Somehow, I was once invited to be a guest speaker at a Toronto church's children service. (Many people are still trying to figure out how this happened.) Children are generally apathetic when I say something. The moment I open my mouth, they want to know if I can juggle or make horsey sounds. I always refuse because I can't throw something in the air and catch it, nor could I neigh like a horse. Upon admitting this, the kids would immediately neigh for me at 100 decibels, because neighing actually gives you popular sway when you're four.
The children's service went fairly well, actually -- especially after I decided to water down everything I had to say in terms of 'good' and 'bad', 'big' and 'little', etc. A child asked me about Eminem and whether I liked him. I started, "I simply cannot condone his perspective on life, his overall message, and his presbyopic inability to center himself in anything deeper than his own defensive self-indulgences; however, his sheer technical facility and lyrical prowess are unequaled in 'the game', per se, and when I say 'the game', I mean it to be analogous to the mass commercial conglomerate that has become 'hip hop' as a whole. Even in the underground, however, Eminem's ability is respected and, in evaluating only the techniques within the art, his foibles rest only on his annoyingly nasal voice and his knack for extending a multi-syllabic scheme far too long so that the rhythm becomes more incessant than the beat itself."
It was when I drew myself to the exciting finish of my gramatically feasible run-on sentence that a boy in the first row drooled all over his shirt. Which is why, for the rest of the service, I pretty much spoke like Tarzan. I cleared my throat. "Eminem good. But Eminem bad."
All I have to say is I'm glad that I had Epidemic with me at this children's service. He helped me a ton by standing there simpering nervously, and when I say simpering, I mean self-consciously smiling like an idiot. But I don't blame him. He had no idea where I was going with the thing anyway. I just kind of showed up at his church with the vague notion that I was going to speak and freestyle. So we decided to cut the insightful chit-chat and just freestyle.
I don't know if I'm making this up, or if Ep and I actually had a pretty good day that day. For instance, if I recall correctly, when one of the kids said 'school', Ep dextrously turned the whole topic into a rhymed lecture on quantum physics and mathematical logarithms.
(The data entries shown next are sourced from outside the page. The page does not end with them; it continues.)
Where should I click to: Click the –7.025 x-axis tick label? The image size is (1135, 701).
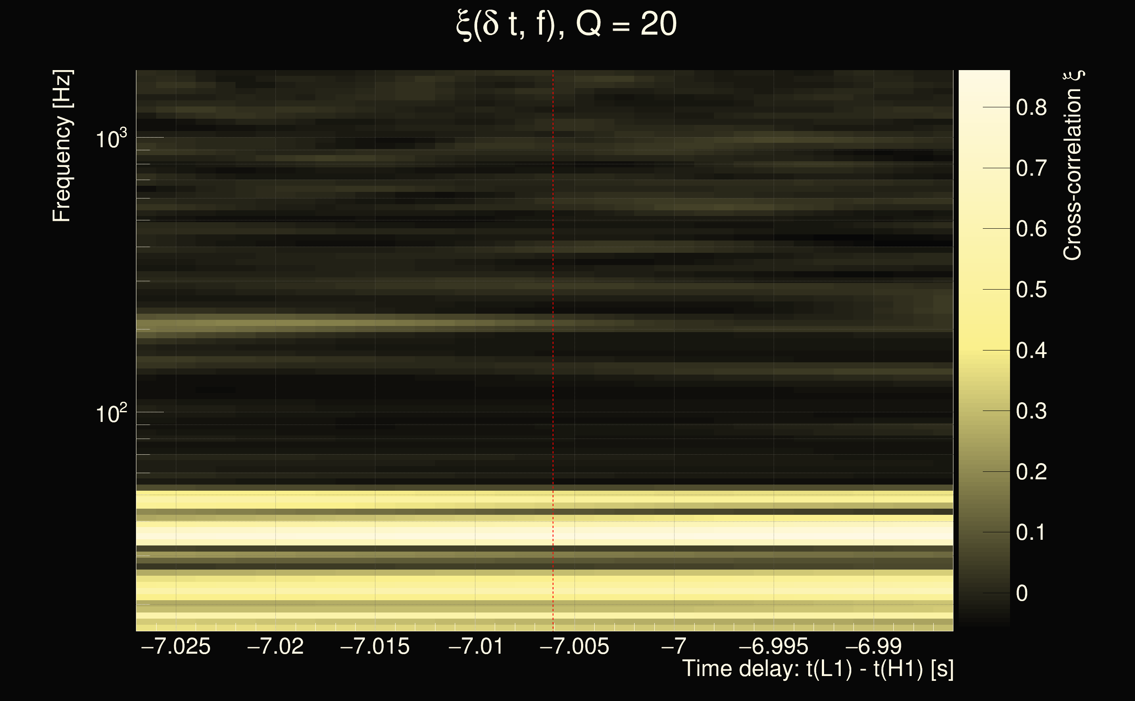(x=176, y=647)
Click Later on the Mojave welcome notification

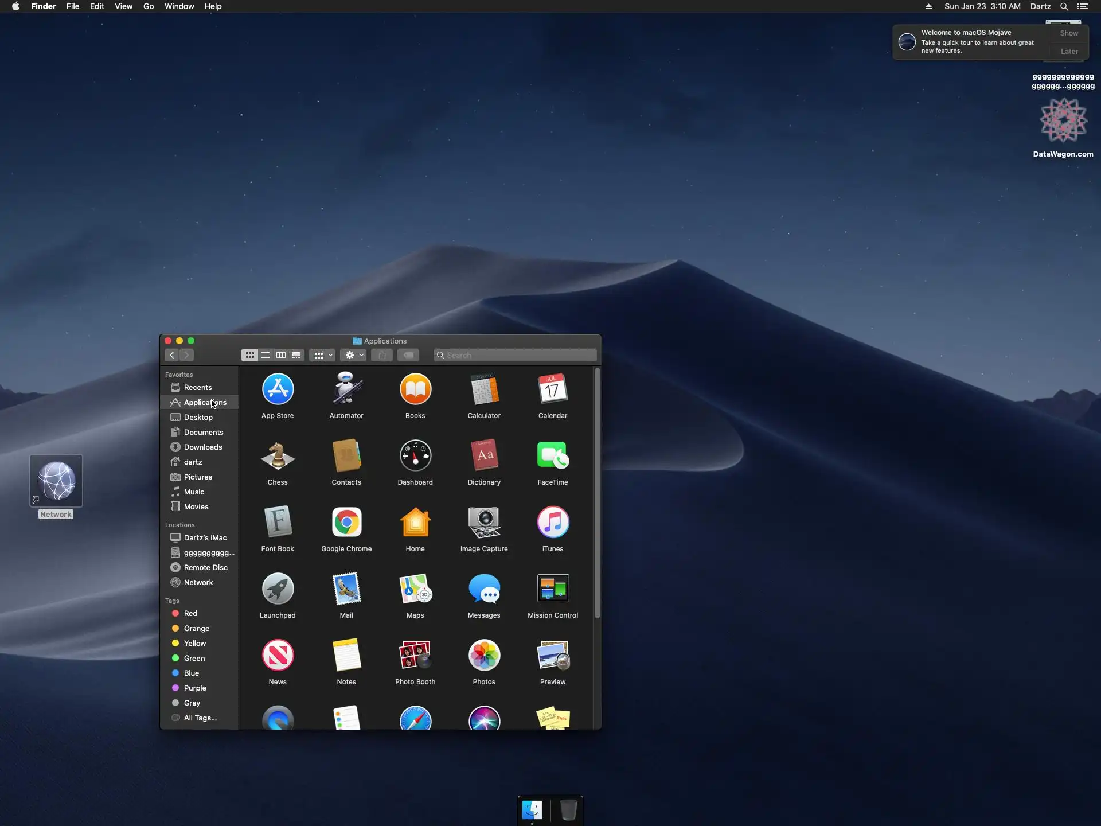(x=1069, y=52)
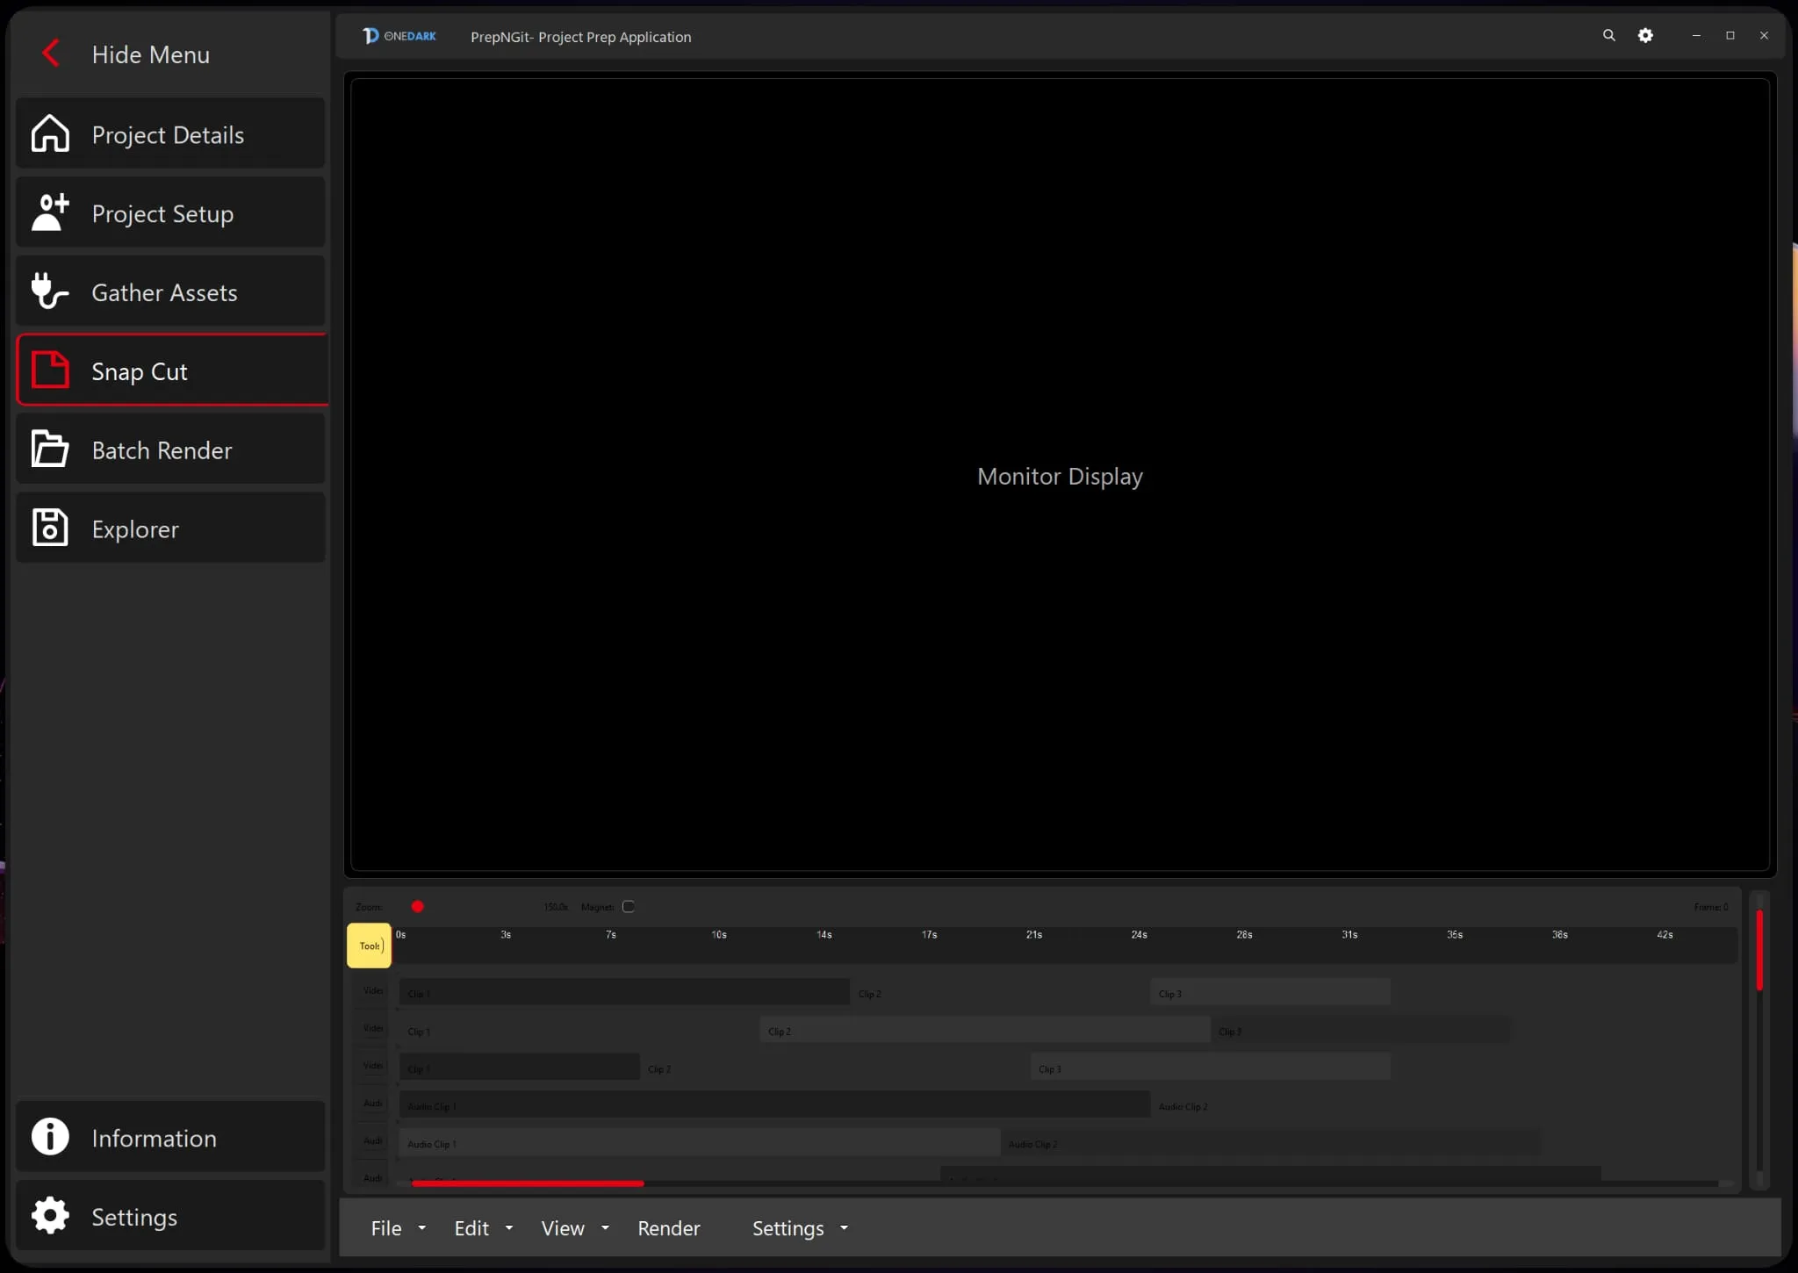Open title bar gear settings icon
This screenshot has height=1273, width=1798.
click(1645, 35)
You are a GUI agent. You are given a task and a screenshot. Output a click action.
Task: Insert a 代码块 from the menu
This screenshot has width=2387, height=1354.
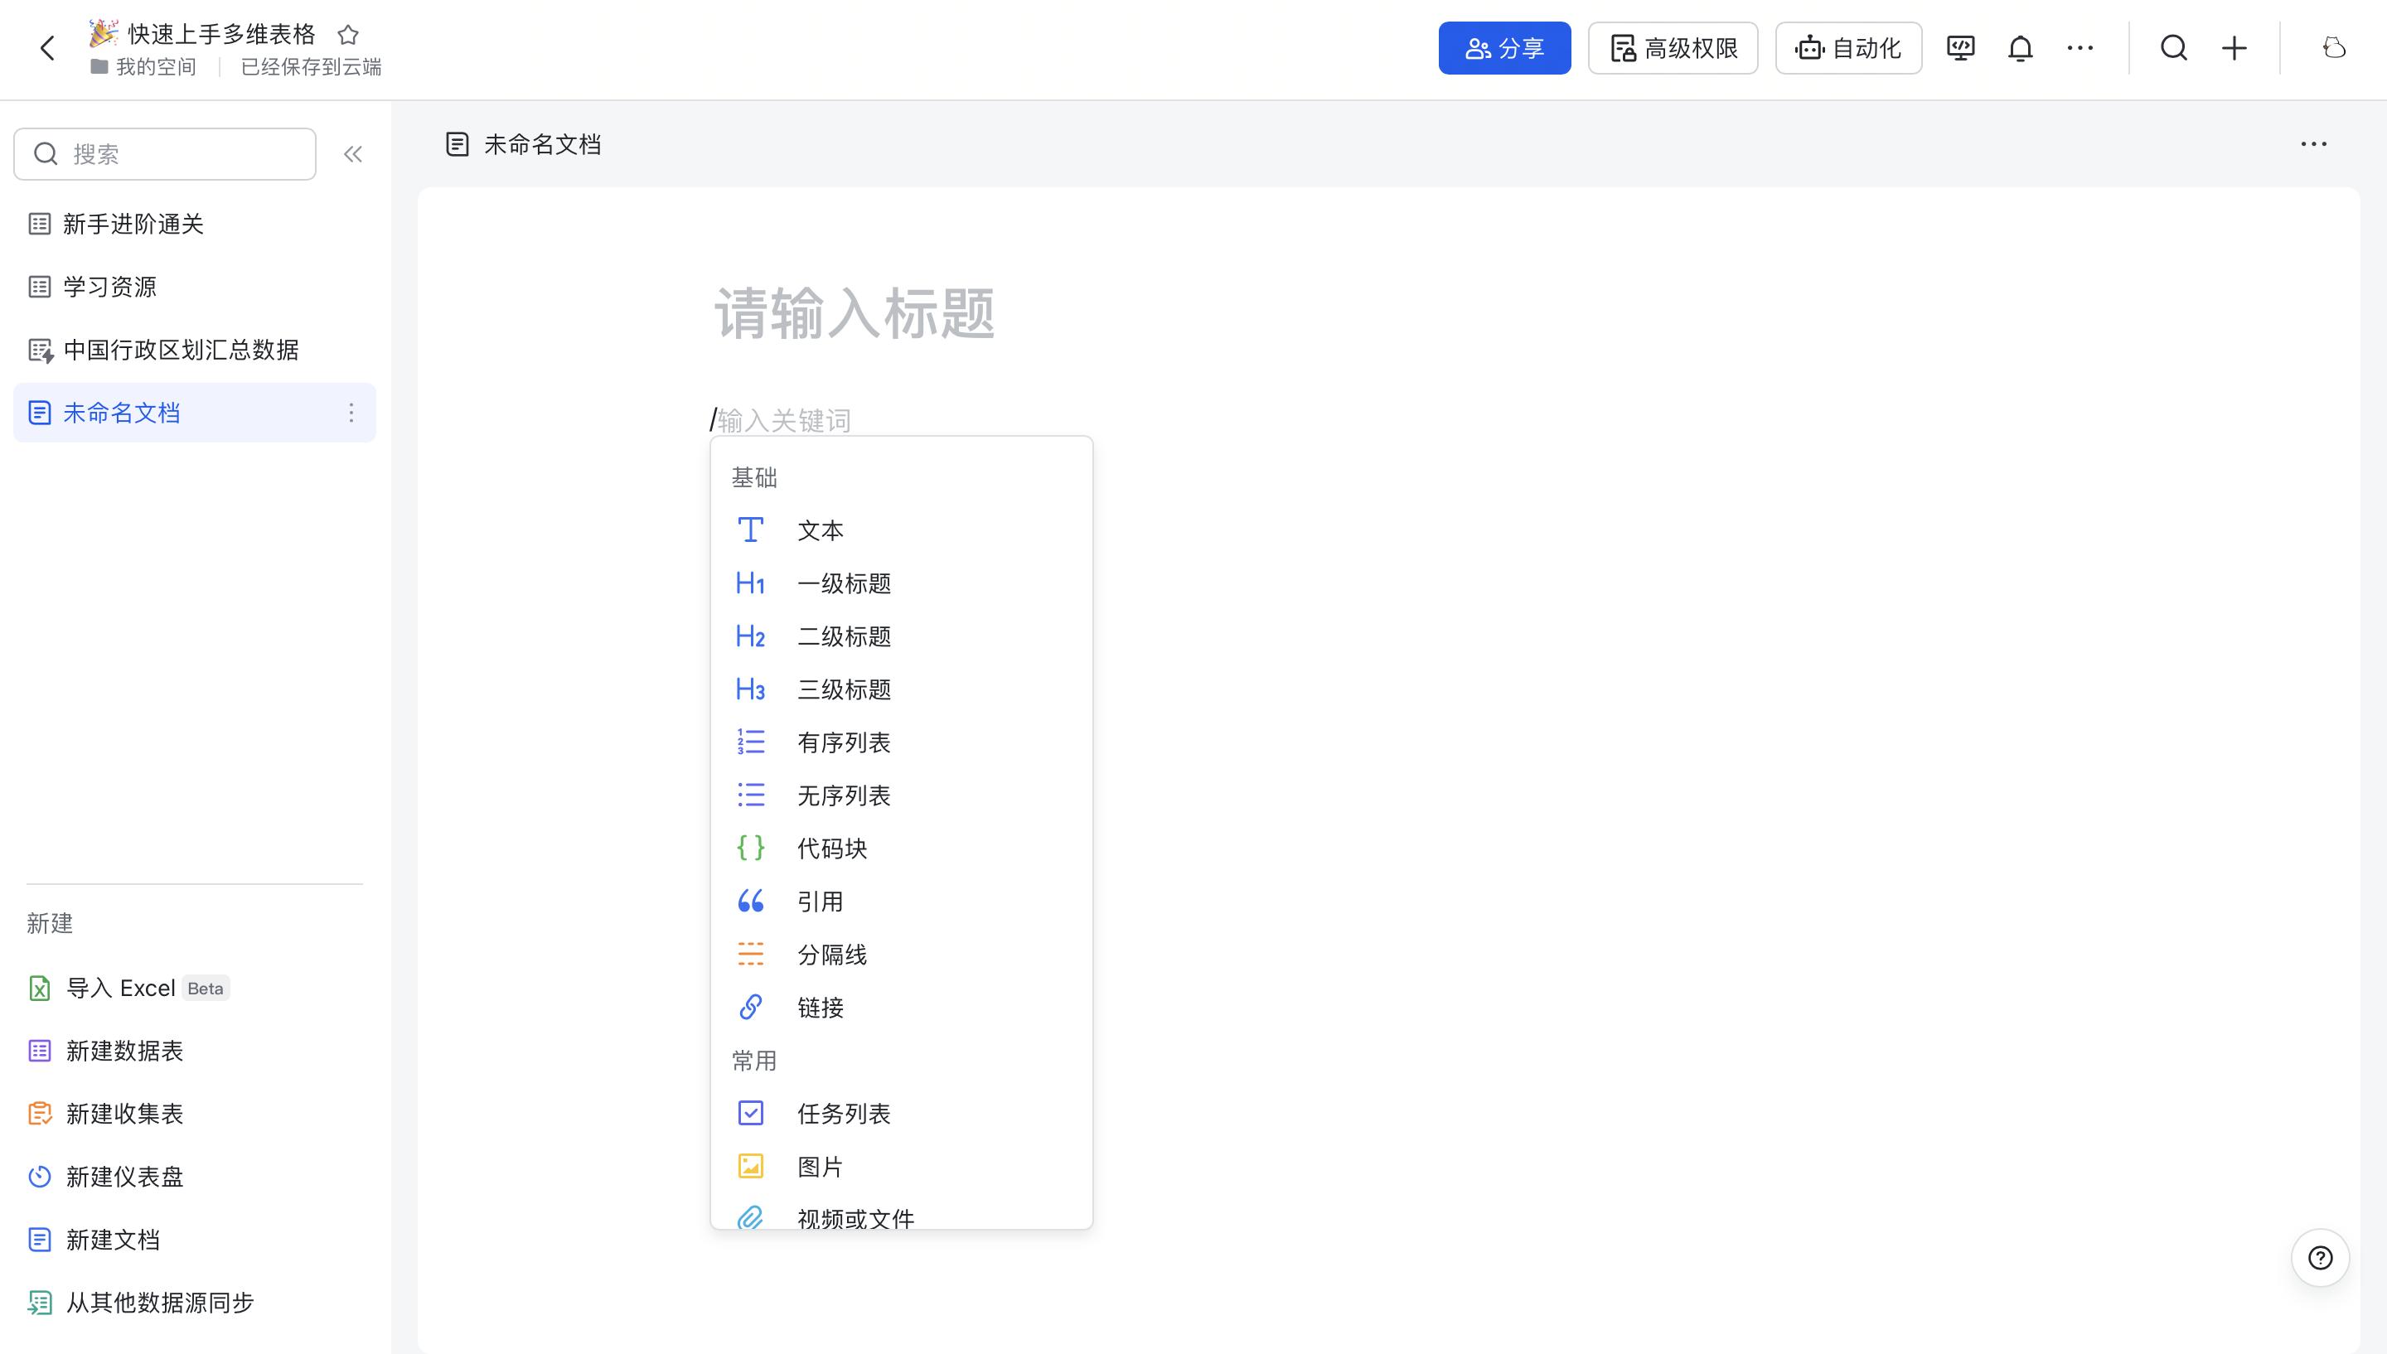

Normally, this would have gotten crowds at hard-core hip hop clubs riled up and throwing their hands in the air, I assure you. Uh, not really. But even less so for a team of four-to-eight year olds.
To tell you the truth, it was only when someone said 'cat' that we got the right idea. First of all, I have literally nothing to say about cats. I don't really like them because they strike me as selfish and totally, well, catty. So, having nothing really good to say about them, I said:
"Yo, cats make a sound, and I'm going to show you how.. Cats sometimes purr, but most of the time they meow.."
The kids.. went.. nuts. I wish all our shows were this easy. And pretty soon, the whole thing broke down with us making animal noises for them over the 50 Cent instrumental "In Da Club". It was like the song 'Old McDonald', complete with the "woof woof there, everywhere a woof woof". But with a twist, like: "Yo, when I say HEY! You say MEOW! HEY… (MEOW!) HEY.. (MEOW!)"
Once I learn how to neigh, I'll go on tour with this thing.